Having faeces caked on the fur is uncomfortable. The skin may become chapped and infected. A veterinary check is essential to try to work out the underlying reasons for poor caecotrophy and how to address them. They may prescribe creams, painkillers and other medications to manage the skin. In the meantime, if your bunny is getting a build up of faeces, daily bathing and drying is essential.

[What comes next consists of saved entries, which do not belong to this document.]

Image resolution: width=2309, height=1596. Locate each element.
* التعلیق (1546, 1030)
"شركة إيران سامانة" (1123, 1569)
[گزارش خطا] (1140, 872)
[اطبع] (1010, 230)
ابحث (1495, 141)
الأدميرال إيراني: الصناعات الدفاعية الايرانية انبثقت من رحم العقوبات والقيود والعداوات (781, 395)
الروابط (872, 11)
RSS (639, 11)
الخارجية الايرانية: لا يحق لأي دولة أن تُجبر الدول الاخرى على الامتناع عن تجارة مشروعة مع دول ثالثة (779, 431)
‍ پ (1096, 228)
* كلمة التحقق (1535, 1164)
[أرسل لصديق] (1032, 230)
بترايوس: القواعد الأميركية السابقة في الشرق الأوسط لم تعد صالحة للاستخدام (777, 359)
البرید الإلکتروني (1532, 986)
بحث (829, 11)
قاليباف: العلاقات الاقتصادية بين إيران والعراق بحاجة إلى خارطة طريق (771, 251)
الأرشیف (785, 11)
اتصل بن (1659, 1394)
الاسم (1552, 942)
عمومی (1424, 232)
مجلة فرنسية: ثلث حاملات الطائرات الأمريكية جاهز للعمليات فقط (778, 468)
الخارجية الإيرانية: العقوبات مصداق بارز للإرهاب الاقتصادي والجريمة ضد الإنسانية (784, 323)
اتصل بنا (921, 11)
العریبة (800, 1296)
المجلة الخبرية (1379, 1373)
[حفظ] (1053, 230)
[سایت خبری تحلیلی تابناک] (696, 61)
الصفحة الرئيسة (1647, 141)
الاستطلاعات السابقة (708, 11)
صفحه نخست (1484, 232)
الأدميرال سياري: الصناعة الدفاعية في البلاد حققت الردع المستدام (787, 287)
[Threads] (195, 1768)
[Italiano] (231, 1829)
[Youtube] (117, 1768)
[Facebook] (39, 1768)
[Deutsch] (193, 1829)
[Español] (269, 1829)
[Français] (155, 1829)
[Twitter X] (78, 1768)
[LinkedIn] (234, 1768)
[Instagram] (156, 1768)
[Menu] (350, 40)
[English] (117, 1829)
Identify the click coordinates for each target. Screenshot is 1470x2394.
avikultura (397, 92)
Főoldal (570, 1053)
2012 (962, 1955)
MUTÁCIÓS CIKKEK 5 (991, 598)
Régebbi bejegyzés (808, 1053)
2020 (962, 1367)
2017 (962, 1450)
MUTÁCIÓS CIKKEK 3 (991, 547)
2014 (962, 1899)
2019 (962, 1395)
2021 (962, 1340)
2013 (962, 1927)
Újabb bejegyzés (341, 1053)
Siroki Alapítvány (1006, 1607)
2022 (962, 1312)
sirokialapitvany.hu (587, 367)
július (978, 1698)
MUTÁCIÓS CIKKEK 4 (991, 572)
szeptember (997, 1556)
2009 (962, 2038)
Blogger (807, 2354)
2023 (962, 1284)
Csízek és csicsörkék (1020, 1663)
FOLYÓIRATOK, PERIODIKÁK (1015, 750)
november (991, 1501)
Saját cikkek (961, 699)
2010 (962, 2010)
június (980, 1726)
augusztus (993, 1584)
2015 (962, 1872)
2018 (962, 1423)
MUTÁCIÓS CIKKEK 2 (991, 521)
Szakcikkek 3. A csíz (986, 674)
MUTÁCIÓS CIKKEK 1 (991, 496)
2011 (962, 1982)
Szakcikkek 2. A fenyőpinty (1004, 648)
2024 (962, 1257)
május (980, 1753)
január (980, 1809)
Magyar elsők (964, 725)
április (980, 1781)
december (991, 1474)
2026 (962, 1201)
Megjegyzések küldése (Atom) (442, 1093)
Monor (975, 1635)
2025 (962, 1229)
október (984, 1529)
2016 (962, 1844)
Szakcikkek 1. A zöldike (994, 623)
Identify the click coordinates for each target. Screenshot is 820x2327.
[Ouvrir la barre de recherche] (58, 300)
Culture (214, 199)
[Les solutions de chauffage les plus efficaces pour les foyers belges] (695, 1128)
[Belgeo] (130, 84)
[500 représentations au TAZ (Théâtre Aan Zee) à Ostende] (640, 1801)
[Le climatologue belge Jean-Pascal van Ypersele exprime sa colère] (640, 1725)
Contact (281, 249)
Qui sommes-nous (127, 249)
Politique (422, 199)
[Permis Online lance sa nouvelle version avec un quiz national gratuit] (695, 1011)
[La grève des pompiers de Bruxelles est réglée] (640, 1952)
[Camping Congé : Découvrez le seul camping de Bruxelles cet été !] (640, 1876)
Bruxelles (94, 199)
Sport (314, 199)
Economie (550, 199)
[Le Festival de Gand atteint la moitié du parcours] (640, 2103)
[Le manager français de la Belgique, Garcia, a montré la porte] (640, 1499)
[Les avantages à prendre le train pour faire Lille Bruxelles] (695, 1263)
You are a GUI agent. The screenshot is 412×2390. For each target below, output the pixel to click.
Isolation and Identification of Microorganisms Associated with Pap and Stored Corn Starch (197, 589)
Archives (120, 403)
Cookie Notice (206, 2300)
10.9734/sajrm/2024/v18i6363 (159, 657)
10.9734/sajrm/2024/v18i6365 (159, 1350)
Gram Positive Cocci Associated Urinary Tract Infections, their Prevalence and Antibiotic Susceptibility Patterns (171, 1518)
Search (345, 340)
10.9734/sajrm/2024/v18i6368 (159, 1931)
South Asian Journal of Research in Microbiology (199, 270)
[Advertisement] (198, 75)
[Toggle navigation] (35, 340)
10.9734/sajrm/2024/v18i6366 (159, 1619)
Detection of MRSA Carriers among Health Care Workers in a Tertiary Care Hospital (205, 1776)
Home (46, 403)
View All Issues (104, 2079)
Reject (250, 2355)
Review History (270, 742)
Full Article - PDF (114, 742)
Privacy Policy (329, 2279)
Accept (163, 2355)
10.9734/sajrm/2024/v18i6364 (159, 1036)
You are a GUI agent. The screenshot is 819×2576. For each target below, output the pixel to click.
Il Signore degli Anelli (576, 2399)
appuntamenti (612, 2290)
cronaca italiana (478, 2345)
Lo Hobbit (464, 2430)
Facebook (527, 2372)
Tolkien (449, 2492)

Flystrike occurs when blowflies, attracted by faeces or wounds, lay eggs, resulting in maggots which will eat away at flesh. It’s a truly awful condition that makes many veterinary professionals, despite our strong stomachs, falter. As maggots can hide undiscovered under fur and faeces, and rabbits tend to hide pain well, flystrike is often not discovered until too late. Many rabbits need to be euthanased. Those that are treatable can face a long and difficult recovery. It’s important to keep your rabbit’s bottom clean, checking it daily, or several times a day in warm weather. It is also important to clean your bunny’s environment often. If you see signs of fly eggs or maggots you need to get your rabbit to the vet immediately. Application of a flystrike preventative such as Rearguard can prevent eggs laid on the rabbit from hatching into maggots.